Sementara itu, Manajer Regional China Economist Intelligence Unit, Tom Rafferty mengatakan bahwa jika Hillary Clinton yang menang, hubungan AS-China juga tidak lebih baik bahkan bisa lebih buruk. Selama menjabat menteri luar negeri, Hillary dipandang lebih “hawkish” dalam kebijakan luar negerinya ketimbang Barack Obama.

“(Hillary) secara jelas mendukung untuk memperkuat kehadiran militer AS di Laut China Selatan dan Laut China Timur. Dan itu tidak menutup kemungkinan mendorong konflik terbuka,” analisa Rafferty. Tidak hanya itu, lazimnya Partai Demokrat AS, isu hak asasi manusia selalu menjadi senjata utama. Hillary pernah mengkritik kebijakan HAM Pemerintah China, yang telah membuat kesal Beijing di masa lalu. Pilihan antara Trump dan Hillary bagi China, kata Rafferty, diibaratkan memutuskan “yang terbaik dari yang terburuk”.

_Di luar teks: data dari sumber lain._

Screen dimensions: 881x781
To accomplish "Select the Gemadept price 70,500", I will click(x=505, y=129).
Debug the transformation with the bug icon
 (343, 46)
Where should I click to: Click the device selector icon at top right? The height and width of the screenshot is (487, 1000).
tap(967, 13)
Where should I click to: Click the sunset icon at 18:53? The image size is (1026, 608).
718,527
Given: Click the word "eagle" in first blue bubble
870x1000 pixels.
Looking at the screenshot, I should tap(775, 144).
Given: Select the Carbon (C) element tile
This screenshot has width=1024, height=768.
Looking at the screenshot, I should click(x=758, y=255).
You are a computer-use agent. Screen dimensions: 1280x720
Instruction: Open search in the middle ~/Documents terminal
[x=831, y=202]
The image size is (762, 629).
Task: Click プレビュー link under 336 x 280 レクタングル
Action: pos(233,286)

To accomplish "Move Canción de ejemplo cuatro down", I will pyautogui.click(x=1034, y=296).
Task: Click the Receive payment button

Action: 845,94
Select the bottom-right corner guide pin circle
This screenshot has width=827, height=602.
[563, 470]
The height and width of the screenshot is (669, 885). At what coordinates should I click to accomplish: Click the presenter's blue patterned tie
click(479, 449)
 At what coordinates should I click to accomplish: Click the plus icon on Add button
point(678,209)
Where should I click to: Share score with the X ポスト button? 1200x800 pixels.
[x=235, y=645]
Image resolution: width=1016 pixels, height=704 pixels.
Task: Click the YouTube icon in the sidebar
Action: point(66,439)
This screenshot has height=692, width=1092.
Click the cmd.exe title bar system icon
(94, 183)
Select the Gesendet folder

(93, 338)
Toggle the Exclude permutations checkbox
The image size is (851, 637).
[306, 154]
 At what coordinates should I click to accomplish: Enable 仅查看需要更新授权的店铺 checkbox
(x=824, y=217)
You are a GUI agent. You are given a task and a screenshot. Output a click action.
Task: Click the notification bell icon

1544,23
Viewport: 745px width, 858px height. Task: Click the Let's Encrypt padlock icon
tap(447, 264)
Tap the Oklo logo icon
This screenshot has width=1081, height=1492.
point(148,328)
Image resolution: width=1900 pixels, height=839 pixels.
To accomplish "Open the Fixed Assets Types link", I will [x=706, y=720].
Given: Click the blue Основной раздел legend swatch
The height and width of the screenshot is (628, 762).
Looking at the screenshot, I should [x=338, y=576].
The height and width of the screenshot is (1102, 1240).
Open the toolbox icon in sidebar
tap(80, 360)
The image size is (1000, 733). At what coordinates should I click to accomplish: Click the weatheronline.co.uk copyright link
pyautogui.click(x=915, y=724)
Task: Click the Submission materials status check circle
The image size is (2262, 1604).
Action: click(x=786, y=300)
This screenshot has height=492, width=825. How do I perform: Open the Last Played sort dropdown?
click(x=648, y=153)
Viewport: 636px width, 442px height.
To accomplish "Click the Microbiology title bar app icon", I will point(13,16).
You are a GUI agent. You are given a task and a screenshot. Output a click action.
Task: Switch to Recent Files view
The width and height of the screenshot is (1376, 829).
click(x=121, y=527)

Kedua kandidat juga menentang Trans-Pacific Partnership (TPP) kesepakatan antara AS dan 11 negara di kawasan Pasifik yang dicapai tahun lalu untuk meliberalisasi perdagangan, menetapkan standar perdagangan umum dan memotong hambatan. Karena keduanya menentang TPP, China meluncurkan inisiatif sendiri, termasuk Regional Comprehensive Economic Partnership dan Infrastructure Asia Investment Bank untuk memperluas pengaruhnya di Asia Pasifik.

Belakangan, China rajin memberikan bantuan ekonomi ke negara-negara Asia Tenggara untuk memperkuat pengaruhnya di Asia Pasifik. Termasuk kepada Filipina dan Malaysia. Pada saat yang sama, AS sedang mencari mitra lain di kawasan Asia Pasifik untuk membangun hubungan ekonomi yang saling menguntungkan, guna menghadapi pertempuran ekonomi dengan China. Seperti pengembangan hubungan AS dengan mantan musuhnya, Vietnam.

Melansir dari Sputniknews, Selasa (8/11), ekonom dari Institute for Far Eastern Studies, Jacob Berger mengatakan, persaingan ekonomi AS dan China semakin meningkat apalagi keinginan China untuk menjadi ekonomi pertama di dunia yang terus tumbuh. Sementara itu, kata Berger, AS cenderung melakukan sikap ekonomi anti-China, baik itu pada Hillary maupun Trump. “China akan berusaha melemahkan ekonomi AS. Tentu saja Amerika tidak akan tinggal diam,” ujarnya.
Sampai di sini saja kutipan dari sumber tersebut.